Gemma nodded slowly. "Well... okay. We can do the copies thing. I had another one made after Kestrel came by. As for the rest of it... you might be right, about the difference between private writings and ones for other people. All I know is, I was given the letter, and the journal pages, and told they were representative of his handwriting. The match between them is about as perfect as handwriting gets, so if it's a forgery, you're looking for someone who was able to forge by accessing his private writings for comparison, rather than other letters or anything like that. Should narrow things down a bit." She pursed her lips.

"If you can bring me other samples, from things he meant other people to see, I could tell you more, but it would take time. Probably more than he has, if I heard right about the sentencing."

“Would you be willing to tell a court that you need more time to make such a comparison, at least?" Rilien slid his hands from his sleeves and lowered them to his sides. “Or send Lord Lefévre to do so on your behalf?"

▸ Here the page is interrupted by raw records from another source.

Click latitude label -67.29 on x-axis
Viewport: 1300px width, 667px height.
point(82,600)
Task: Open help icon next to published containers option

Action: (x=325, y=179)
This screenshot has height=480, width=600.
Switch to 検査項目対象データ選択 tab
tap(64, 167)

The two exchanged a look, then Gemma inclined her head again. "Yeah, sure. We can do that. But the possibility that his handwriting might look different sometimes isn't going to be enough to get you a new trial. That judge seemed pretty out to get him, I hear."

"The Duchess more than the judge," Eugène put in. "Her words were elegant enough, but everything she said was some kind of condemnation of the Marquis's character. For what it's worth, there are a limited number of things I can think of that would make someone that willing to publicly destroy another's reputation." Gemma made a face, but she didn't disagree.

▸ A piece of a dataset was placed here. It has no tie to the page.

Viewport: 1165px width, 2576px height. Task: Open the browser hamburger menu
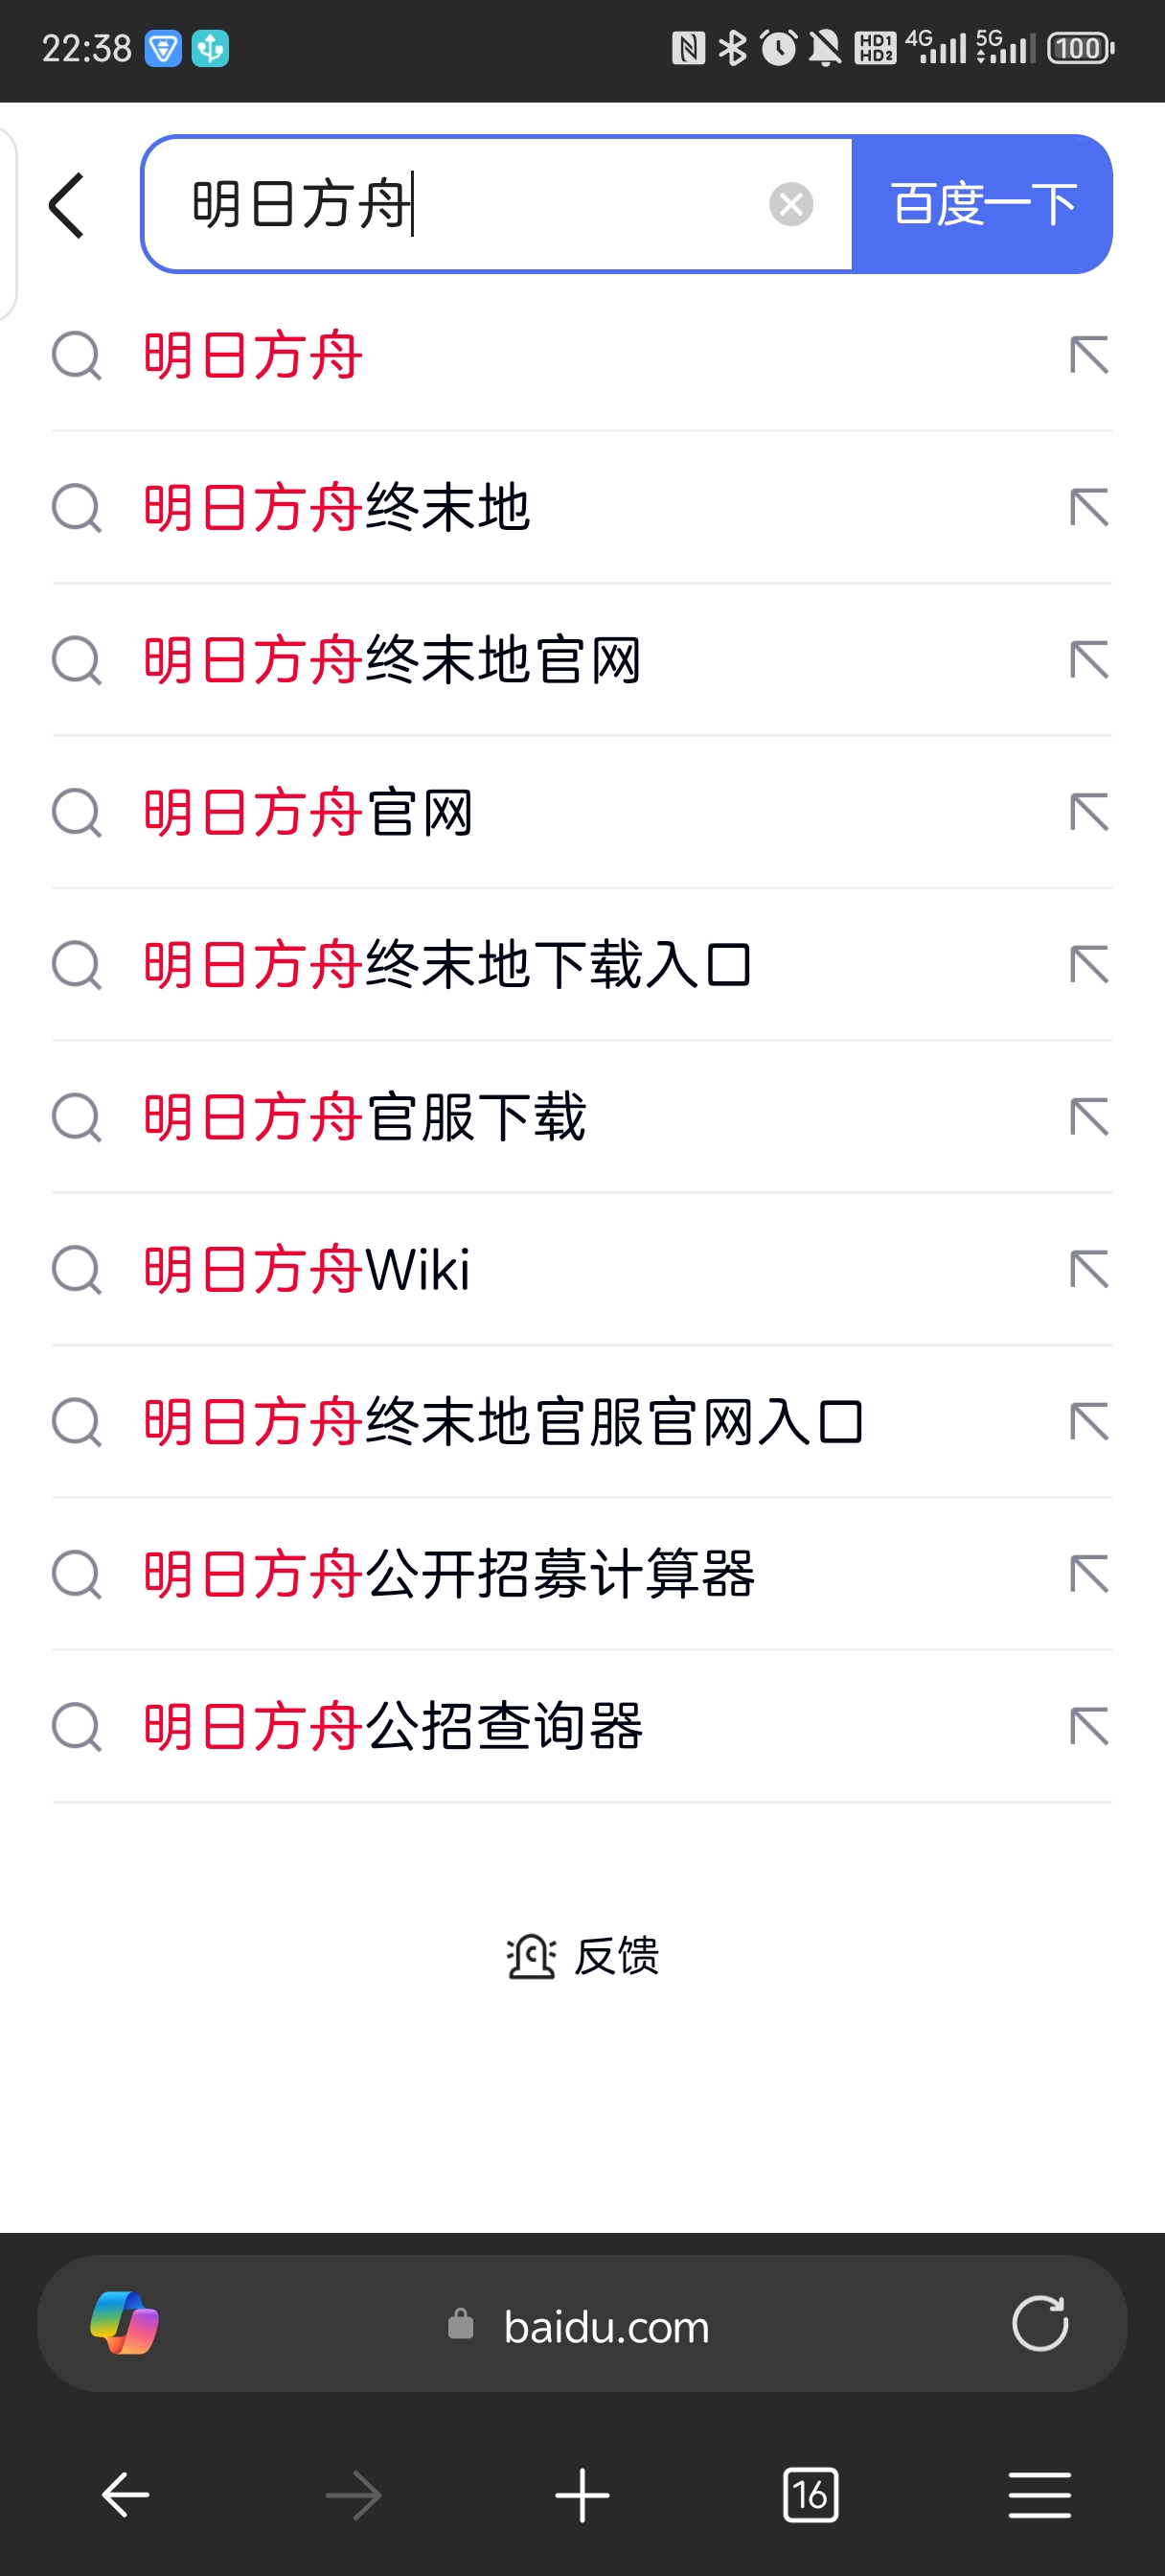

That much, Cyrus had already figured, but he noted Eugène's impression of the Duchess's vehemence anyway. It might be worth looking into, if nothing else took them anywhere productive. “Is there anything else you can think of that seemed odd or strange about this case or the people involved?"

Eugène shook his head, but Gemma looked thoughtful for a moment. “One thing I did think was odd... they were saying he'd been cooking the books for a long time. Cheating the Empress out of her taxes and all. Seems like kind of a different crime from sedition, doesn't it? They connected them with that stolen weapons shipment, but no one ever found it. Not on him or anywhere else. Might be that if you found that, you'd be able to see if the link holds up or not. That's what I'd do." She gripped her biceps in her hands.

“Consider that me thanking you. For not telling anyone about this. We'll say the other stuff, if you need us to, but I hope you have more of a case by then. Otherwise, this isn't going to go well for you."

Cyrus nodded. “Duly noted. Thank you Gemma, Eugène." If he'd had more time, he believed he could have spent a great deal of it here, asking her about what she did for a living. Perhaps what the plants were for. But unfortunately, they were in something of a hurry. While they had possibly narrowed the pool of suspects to those who had access to Julien's private writings, Gemma had a very good point about the nature of the crimes he'd been accused of. The connection between embezzlement and sedition seemed thin, and presumably the letter and the missing weapons shipment were the link. They'd do well to refute both. That would take some more work.

For now, it was probably best to meet Stellulam and Vesryn back at The Roost. Perhaps they'd had a bit more concrete luck.